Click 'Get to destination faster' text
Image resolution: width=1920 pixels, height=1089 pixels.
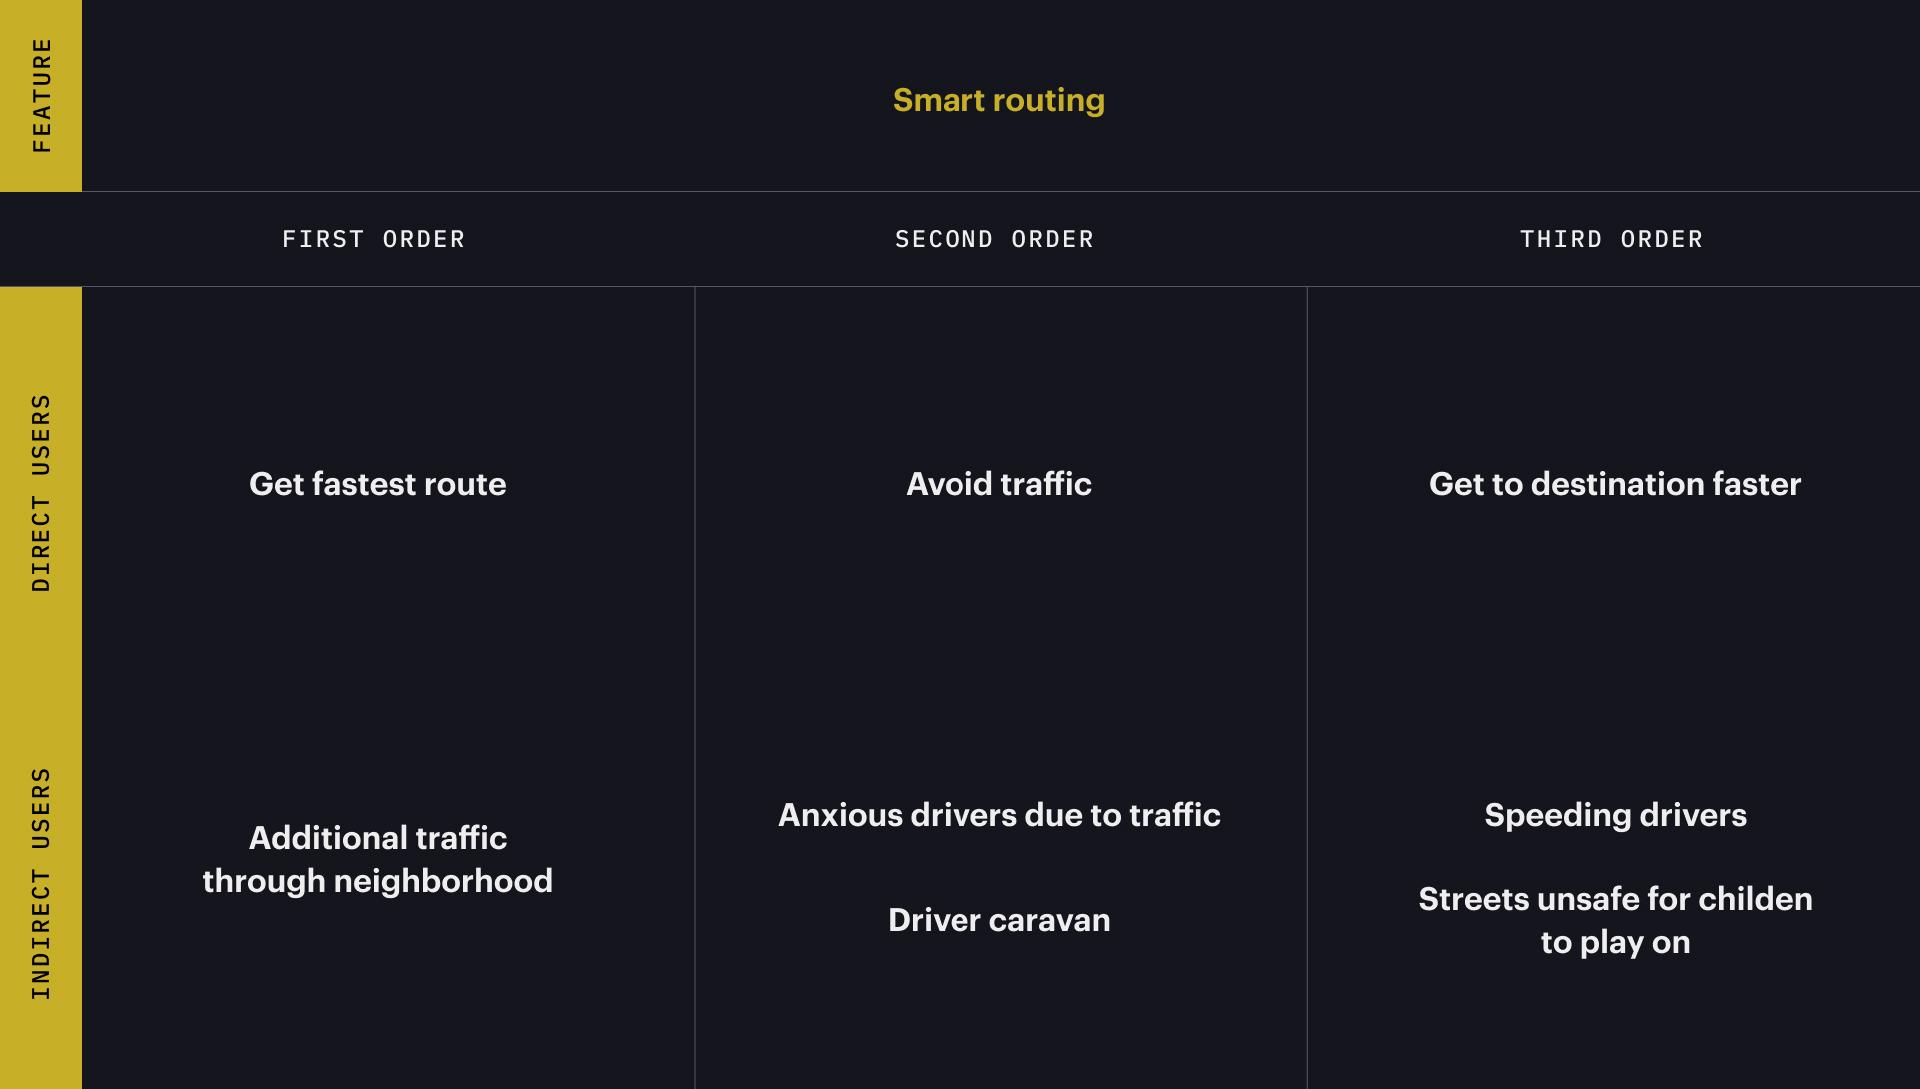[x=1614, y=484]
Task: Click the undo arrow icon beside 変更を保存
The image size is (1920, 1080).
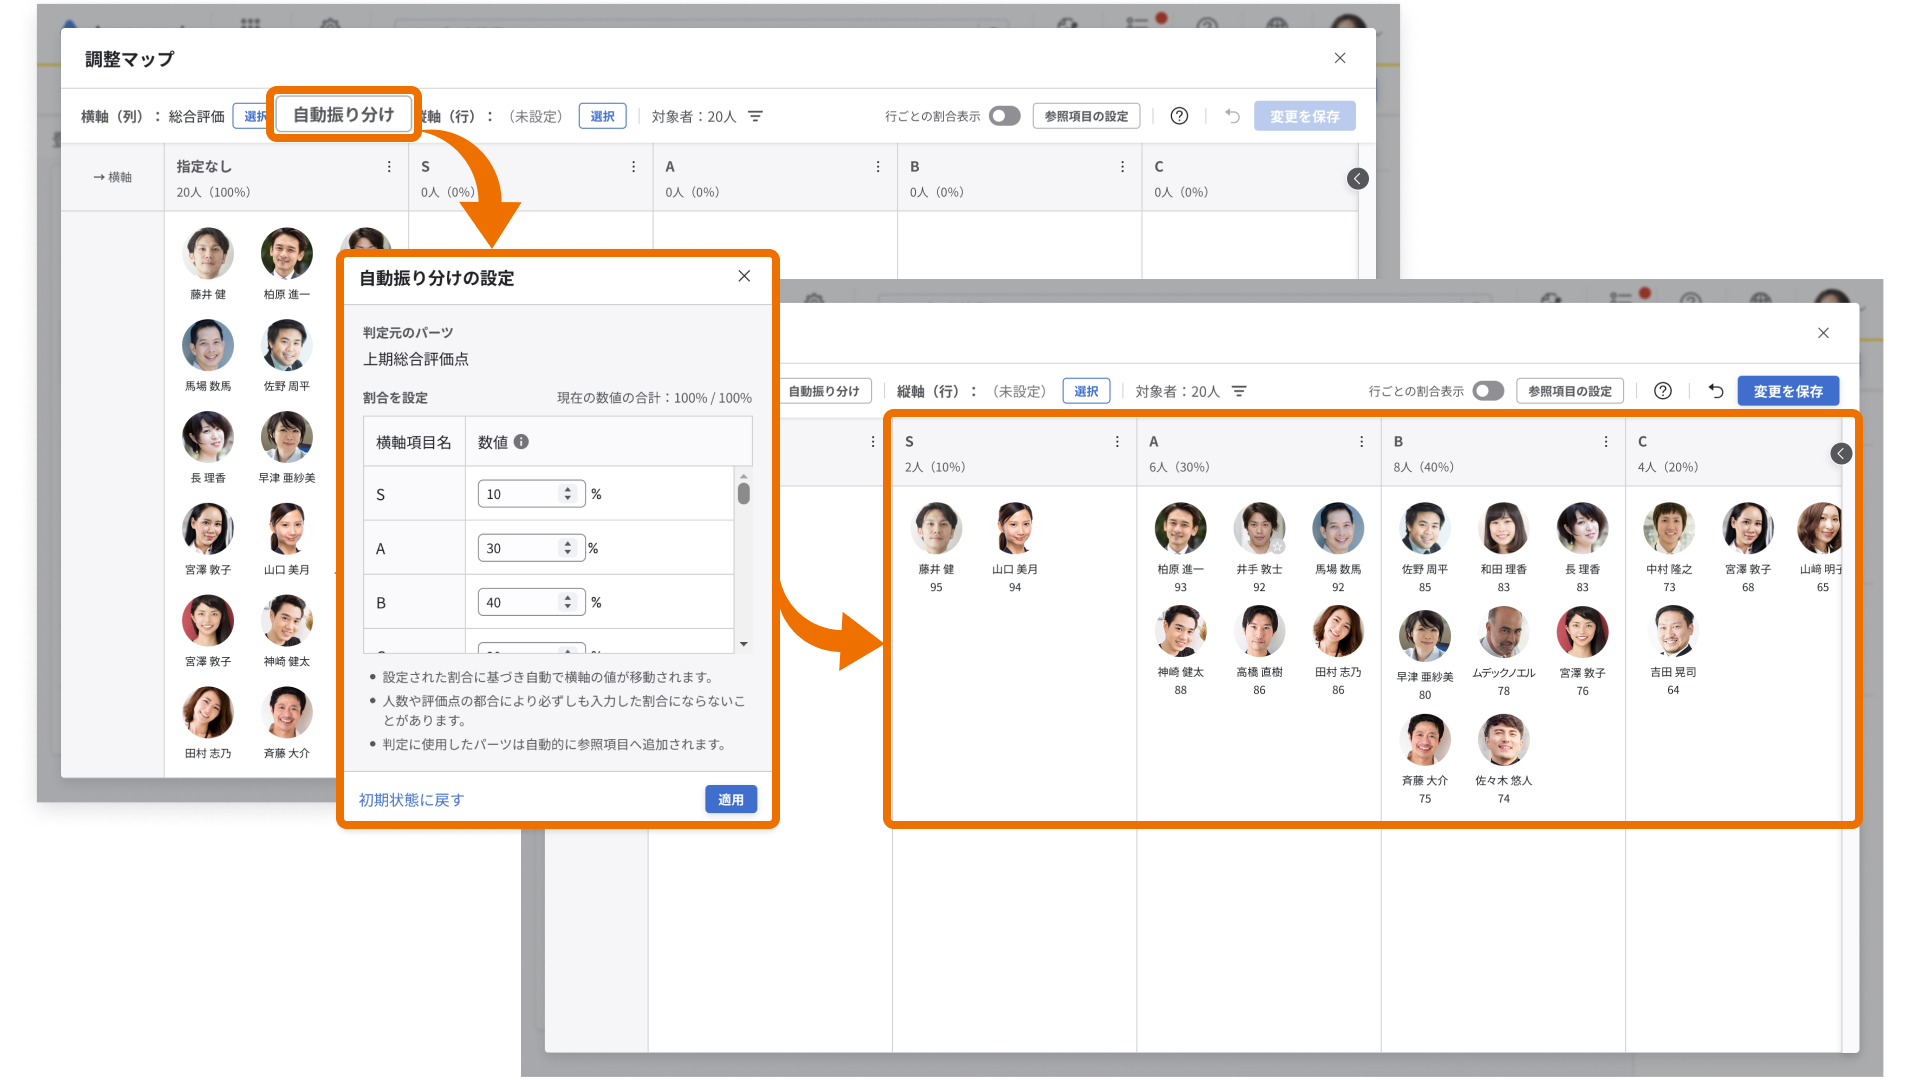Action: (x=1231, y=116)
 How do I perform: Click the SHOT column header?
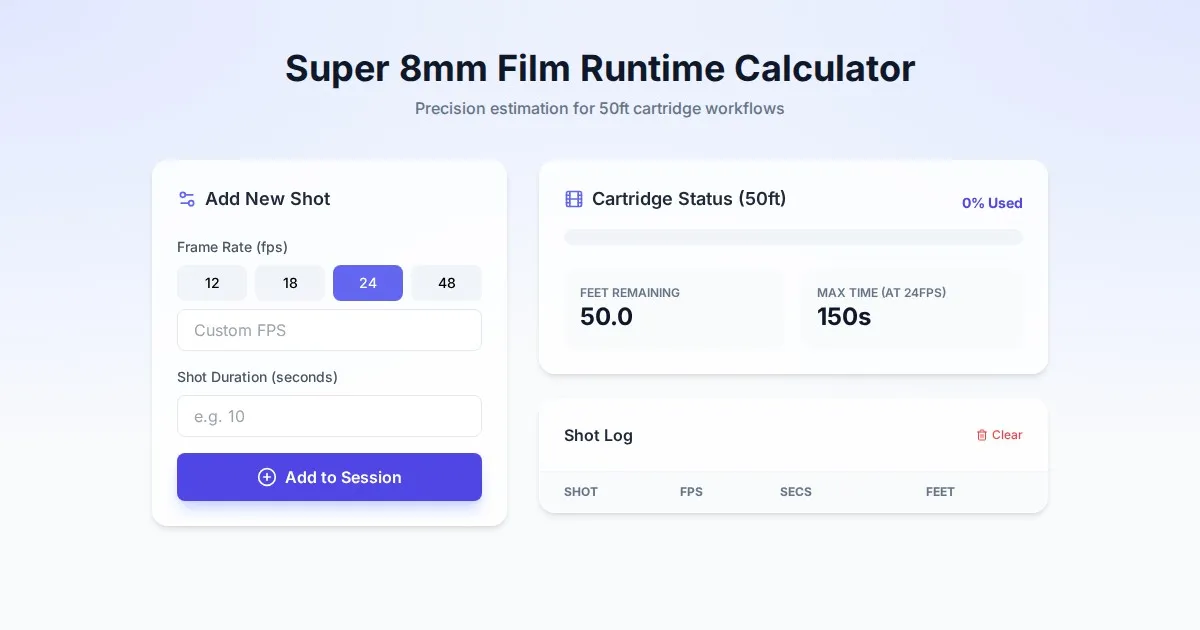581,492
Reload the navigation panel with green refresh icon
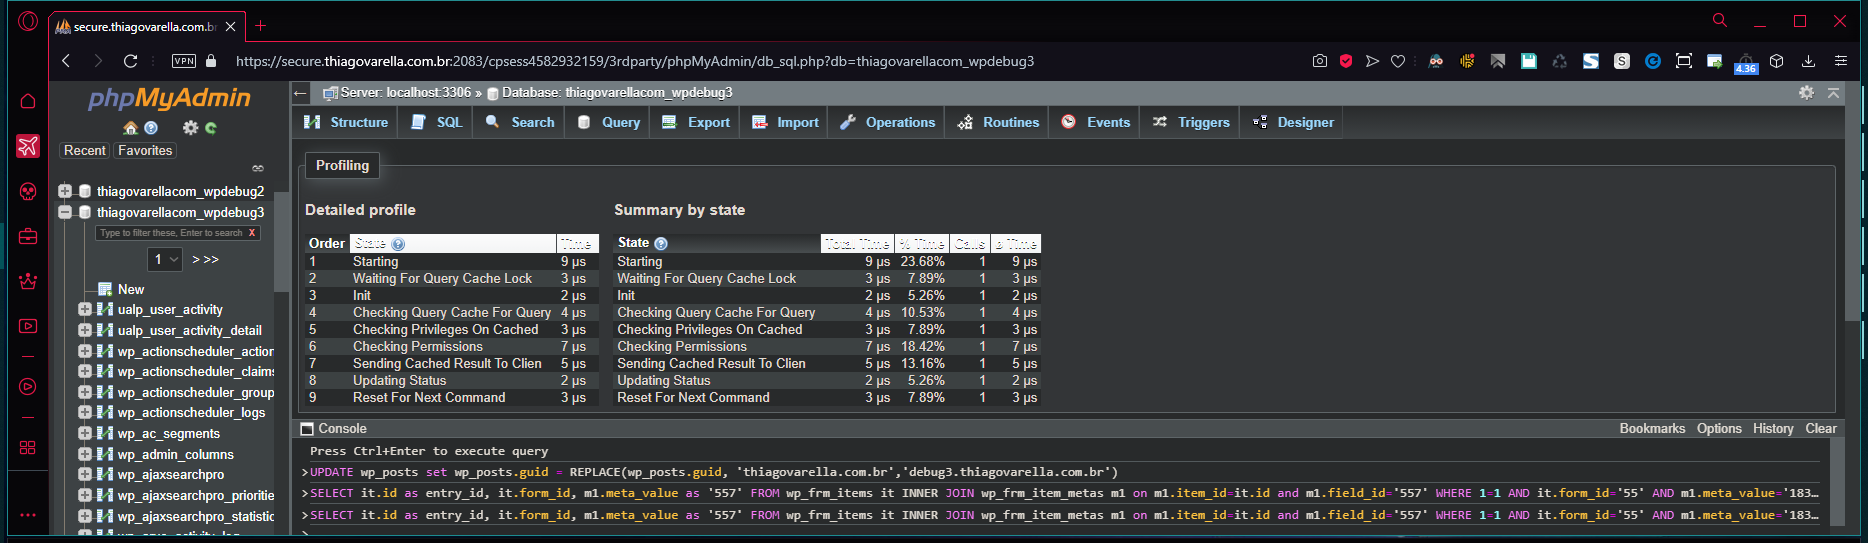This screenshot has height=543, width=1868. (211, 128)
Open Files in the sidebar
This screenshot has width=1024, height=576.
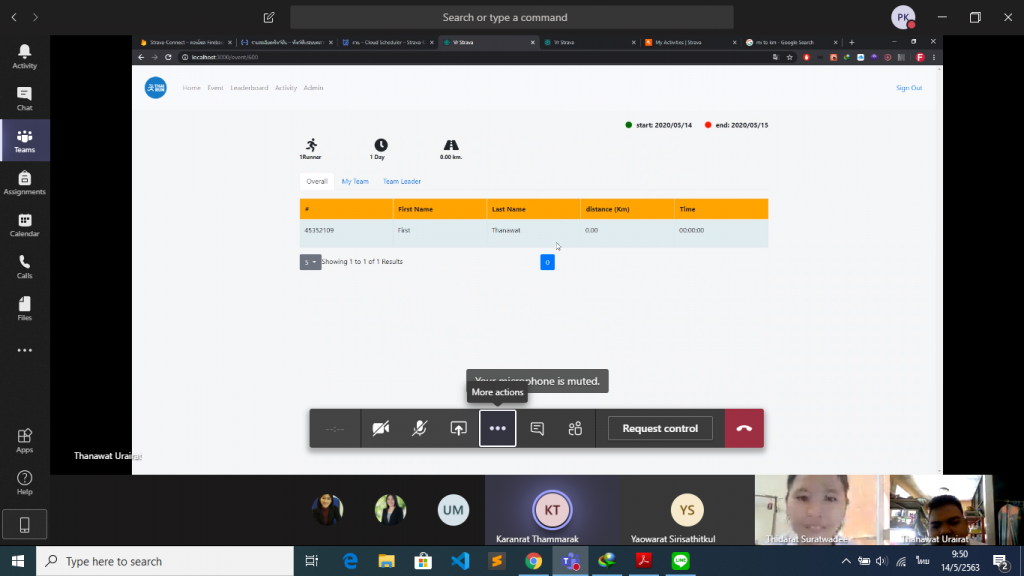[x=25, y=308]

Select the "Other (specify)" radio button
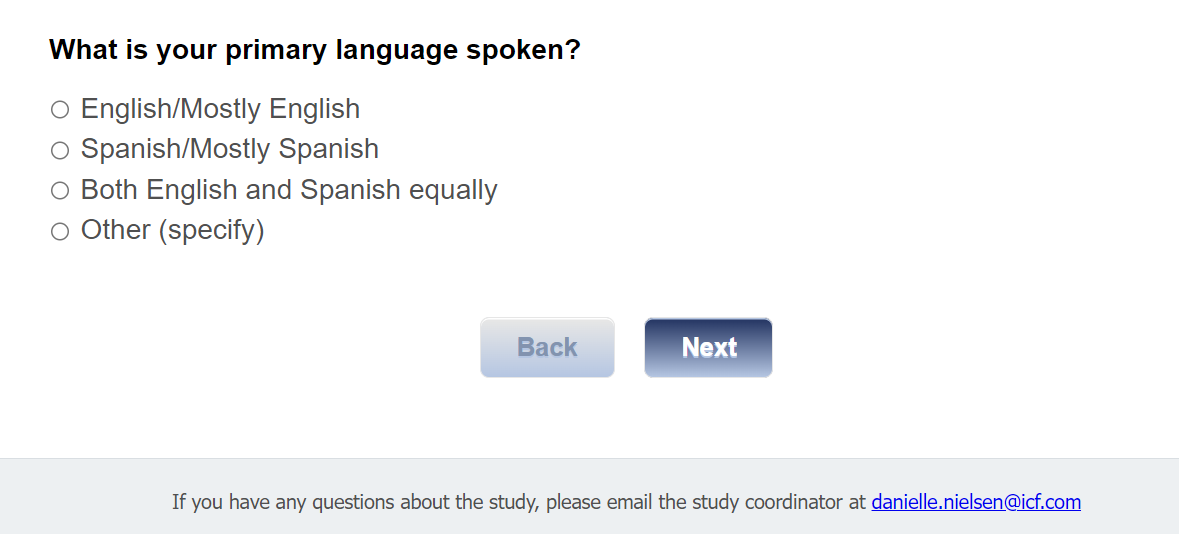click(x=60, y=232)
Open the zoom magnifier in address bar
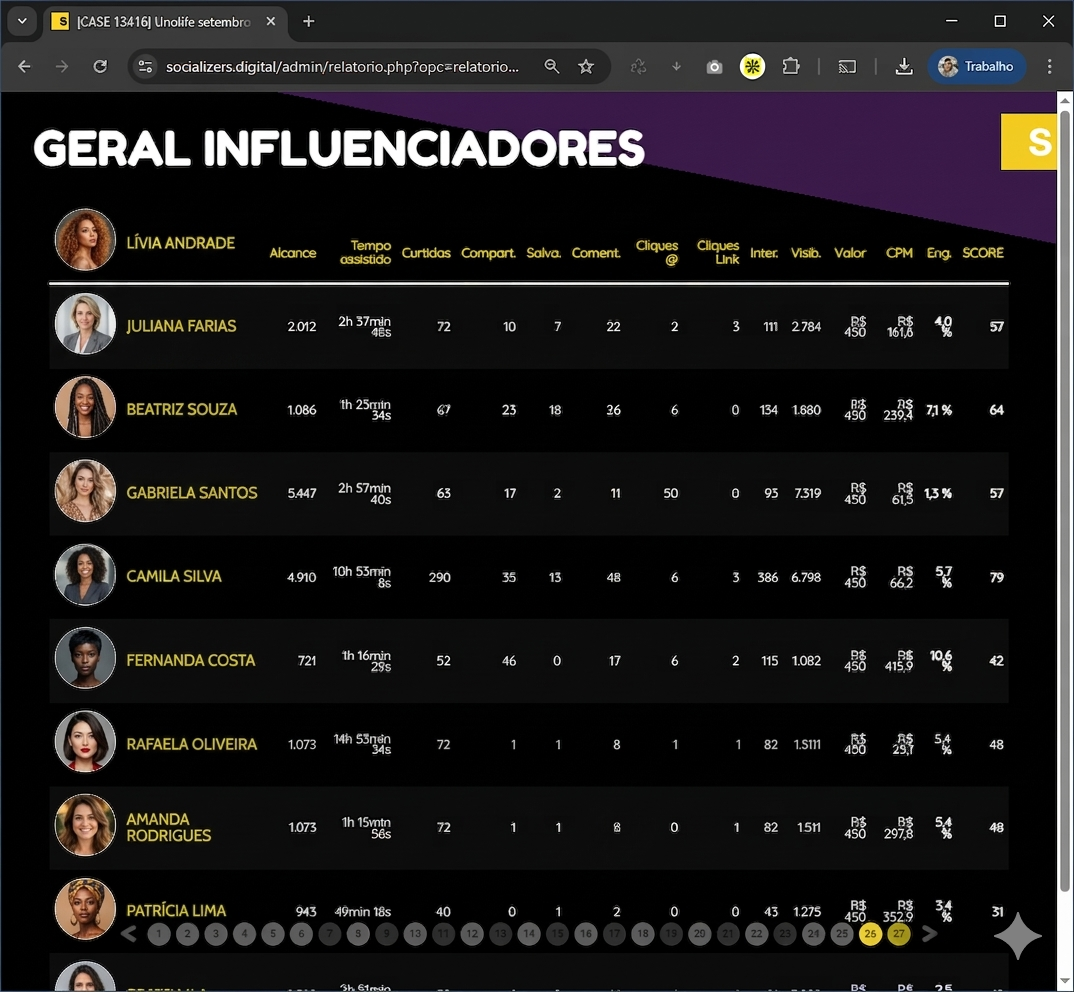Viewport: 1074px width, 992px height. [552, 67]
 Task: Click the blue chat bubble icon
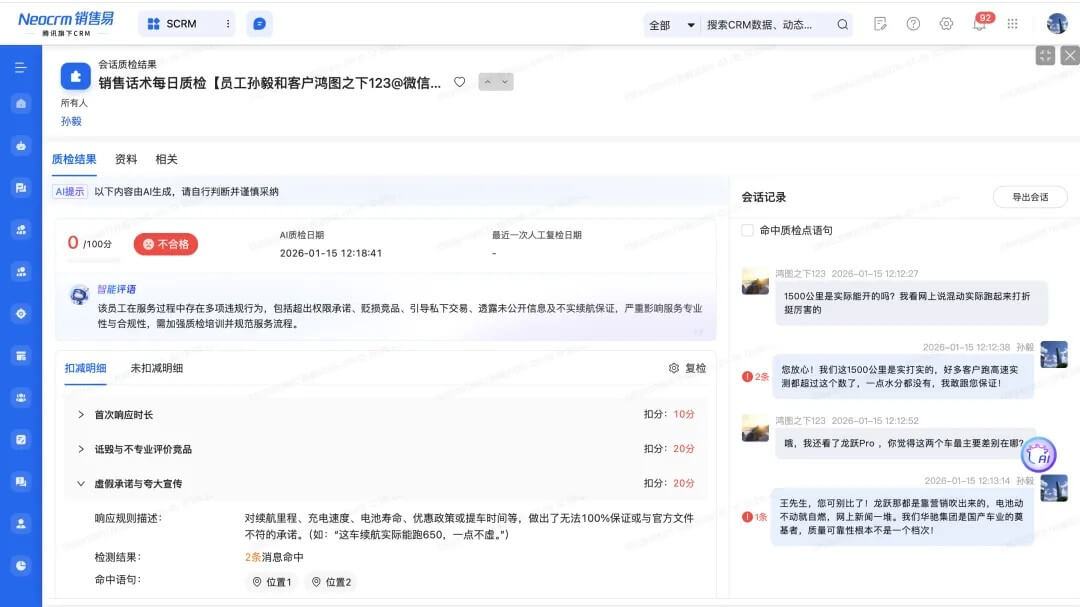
---+---
### AIM
Reproduce all of the records above verbatim, leaving out the pictures.

### THE REPLY
Click 'Get to destination faster' text
Image resolution: width=1920 pixels, height=1089 pixels.
[x=1614, y=484]
Task: Click the undo arrow icon beside 変更を保存
The image size is (1920, 1080).
Action: (x=1231, y=116)
 How do I perform: Click the SHOT column header?
581,492
Reload the navigation panel with green refresh icon
This screenshot has height=543, width=1868. (211, 128)
Open Files in the sidebar
This screenshot has width=1024, height=576.
[x=25, y=308]

Select the "Other (specify)" radio button
click(x=60, y=232)
Open the zoom magnifier in address bar
Viewport: 1074px width, 992px height. [552, 67]
 Task: Click the blue chat bubble icon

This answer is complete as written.